Portanto a oposição “permitida” no Irã deve ser fiel ao líder supremo e organizada em facções políticas. O sistema político se organiza da seguinte forma: “há um poder que emana do povo (presidência e Majlis – assembleia) e um poder superior que emana de Deus (o Líder Supremo e o Conselho dos Guardiões)”, detalha a pesquisadora.
Manifestantes nas marchas da Revolução Iraniana carregavam cartazes com o rosto de Ruhollah Khomeini. Foto: Iran News
Como explica Cerioli, são três grandes grupos que compõem a política: “os tradicionalistas (ou conservadores), os reformistas (ou internacionalistas) e os pragmáticos (ou moderados)”. Dos cinco presidentes desde 79 – quando também foi extinto o cargo de primeiro-ministro – Ali Khamenei (o atual Líder Supremo), Akbar Hashemi Rafsanjani, Mohammad Khatami, Mahmoud Ahmadinejad e o atual Hassan Rohani representaram as diferentes facções.
Conforme relata a pesquisadora, na última década as ruas receberam diversos protestos, sobretudo desde 2016, “vimos sequências de manifestações populares vinculadas à insatisfação com a gerência do governo e à crise econômica – essas que foram respondidas com crescente violência, aprisionamento e assassinatos.
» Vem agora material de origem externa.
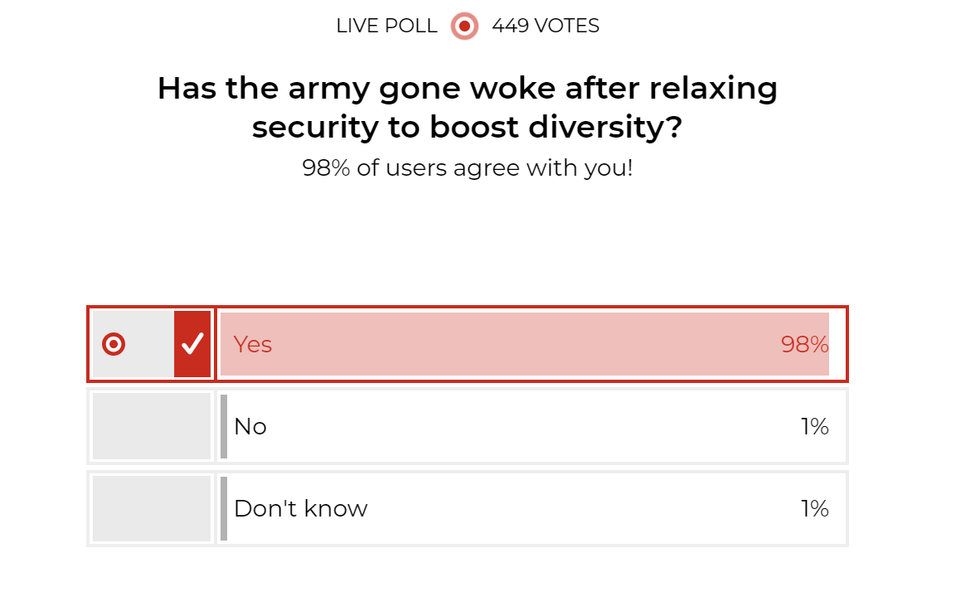Click the small grey bar beside No
Image resolution: width=980 pixels, height=611 pixels.
pos(224,427)
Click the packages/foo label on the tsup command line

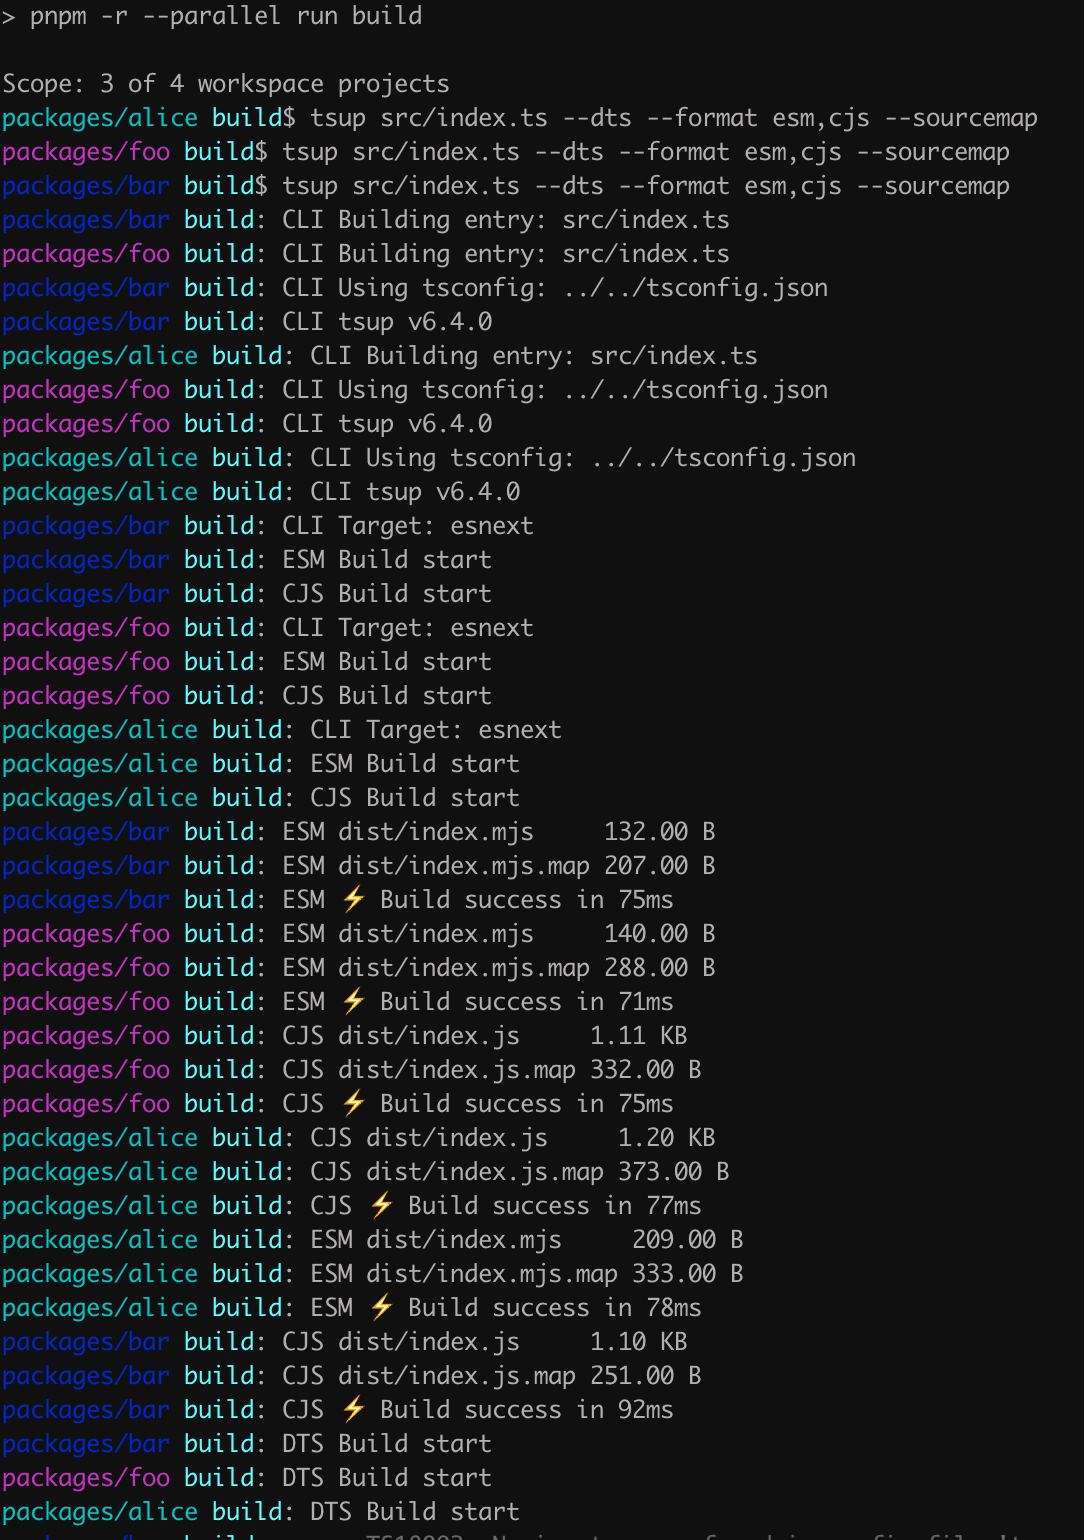86,152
Contudo, os protestos foram organizados online ou gerados de maneira espontânea, não indicando algum grupo específico como liderança de oposição”. Os grupos de oposição ao regime do Aiatolá também existem, mas não são fortalecidos internamente, tendo maior respaldo internacional. “Grupos como o MEK (Mohahedin e Khalq), étnicos separatistas, republicanos seculares e o Farashgard têm voz ativa fora do país se posicionando a favor de sanções, pressão internacional e até ataques militares a alvos políticos. O Farashgard, ou renascimento em português, promove a figura de Reza Pahlevi, o filho do xá, e tem ganho bastante proeminência nos EUA desde a ascensão de Donald Trump à presidência. Esses grupos, no entanto, têm pouco ou quase nula influência dentro do Irã, e muitas vezes servem para unificar a população à narrativa de resistência frente às forças internacionais”, explica Luiza Cerioli. Em síntese, ela afirma que a população do país não é "monolítica, mas dinâmica, com diversos interesses, e ativa em um processo de formação e reformulação de ideologias políticas".
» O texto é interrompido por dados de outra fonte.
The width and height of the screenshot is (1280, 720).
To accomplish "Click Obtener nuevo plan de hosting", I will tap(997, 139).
A Revolução Iraniana, como destacado, foi anti-imperialista. Essa característica foi um rompimento com o que se definia como “Diplomacia de dois Pilares” entre 1969 e 1979, isto é, um controle da ordem regional junto à Arábia Saudita com o interesse dos EUA e, como detalha Cerioli, “controlariam a expansão do comunismo e protegeriam o fluxo de petróleo para o Ocidente e os EUA ofereceriam segurança via armamentos e treinamento”.
A nova política externa do Irã foi de não alinhamento a nenhum dos polos da Guerra Fria — EUA e União Soviética. Conforme explica Cerioli, o país "passou a utilizar um discurso de não alinhamento e de solidariedade entre os países 'do terceiro mundo' em uma resistência global à distribuição de poder, gerando aos países do status quo a ideia de ameaça maior que o Irã, por ter uma ideologia expansiva e revolucionária, causaria à ordem regional. O Irã passou a desenhar laços com grupos não tradicionais, como o Hezbollah, que também projetavam uma política externa de resistência e de anti-imperialismo".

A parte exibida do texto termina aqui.